I reverted back to two distinct cases in patchset 14, IMO this is simpler and easier to maintain. We will continue to test the case where xstat is not available in our own test infrastructure on a daily basis, and submit patches as required to keep this from bitrotting. We still need to agree on the following: * Should I leave the copyright date untouched? * Should we keep #if HAVE_XSTAT or revert to #if defined(HAVE_XSTAT) ?
On 2013/06/27 01:45:14, Mostyn Bramley-Moore wrote: > I reverted back to two distinct cases in patchset 14, IMO this is simpler and > easier to maintain. We will continue to test the case where xstat is not > available in our own test infrastructure on a daily basis, and submit patches as > required to keep this from bitrotting. Ok, lgtm! > We still need to agree on the following: > * Should I leave the copyright date untouched? We don't update the date anymore: http://www.chromium.org/developers/coding-style#TOC-File-headers > * Should we keep #if HAVE_XSTAT or revert to #if defined(HAVE_XSTAT) ? If it makes things easier for you to be able to pass the value as a compiler command line, feel free to keep it as-is.

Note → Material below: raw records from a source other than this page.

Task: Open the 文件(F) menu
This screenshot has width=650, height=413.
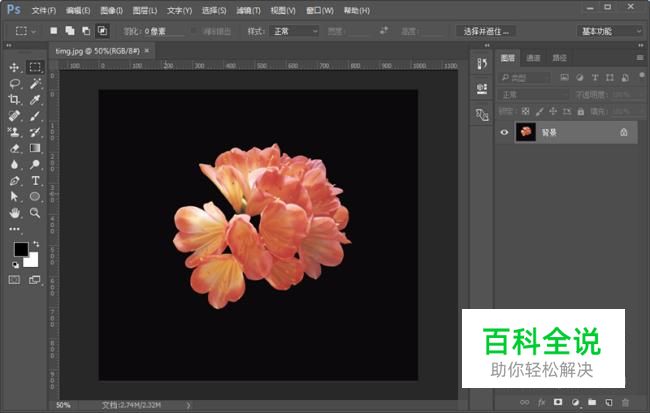Action: click(x=43, y=10)
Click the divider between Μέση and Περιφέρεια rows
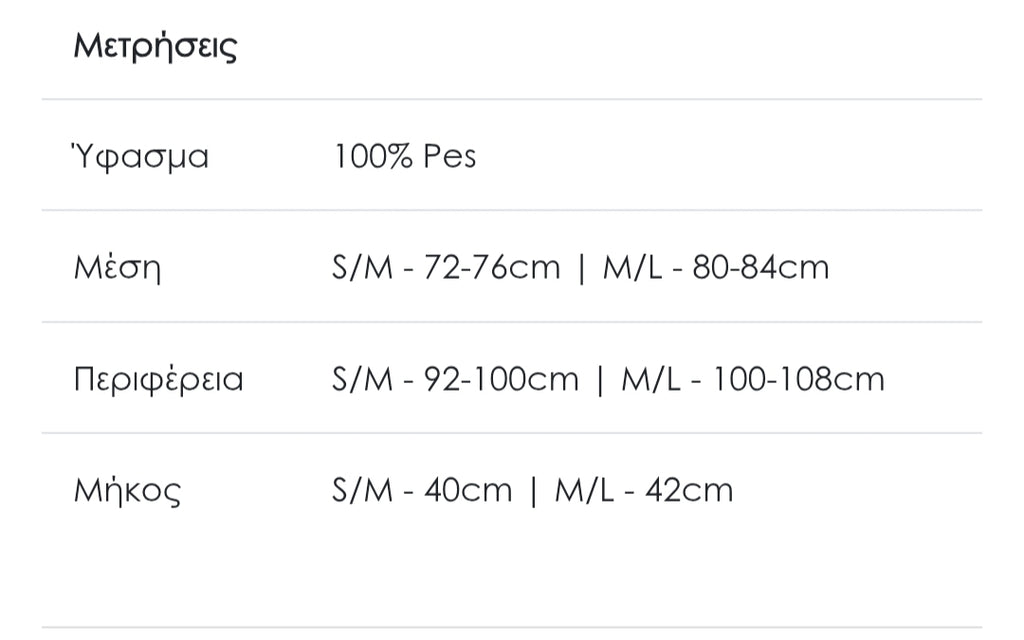The height and width of the screenshot is (640, 1024). point(512,322)
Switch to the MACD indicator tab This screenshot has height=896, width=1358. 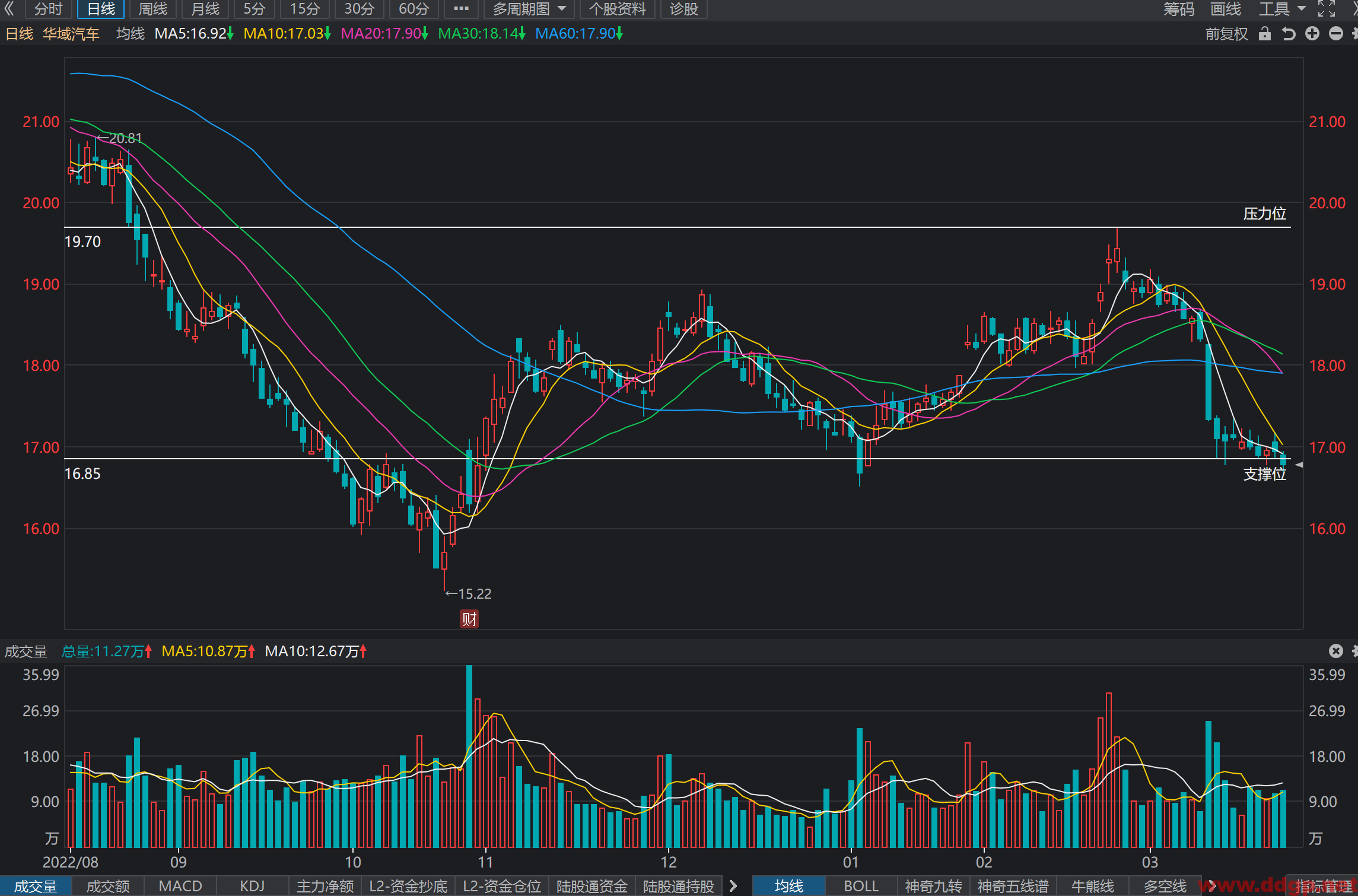pyautogui.click(x=180, y=886)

> > We still need to agree on the following: > > * Should I leave the copyright date untouched? > > We don't update the date anymore: > http://www.chromium.org/developers/coding-style#TOC-File-headers OK, reverted. > > * Should we keep #if HAVE_XSTAT or revert to #if defined(HAVE_XSTAT) ? > > If it makes things easier for you to be able to pass the value as a compiler > command line, feel free to keep it as-is. I'll leave it as is then. When I get in to the office later this morning I will confirm that this works on my uClibc device, then add to CQ.
> When I get in to the office later this morning I will confirm that this works on > my uClibc device, then add to CQ. Looks good.
CQ is trying da patch. Follow status at https://chromium-status.appspot.com/cq/mostynb@opera.com/17066002/45002
Message was sent while issue was closed.
Change committed as 208924 |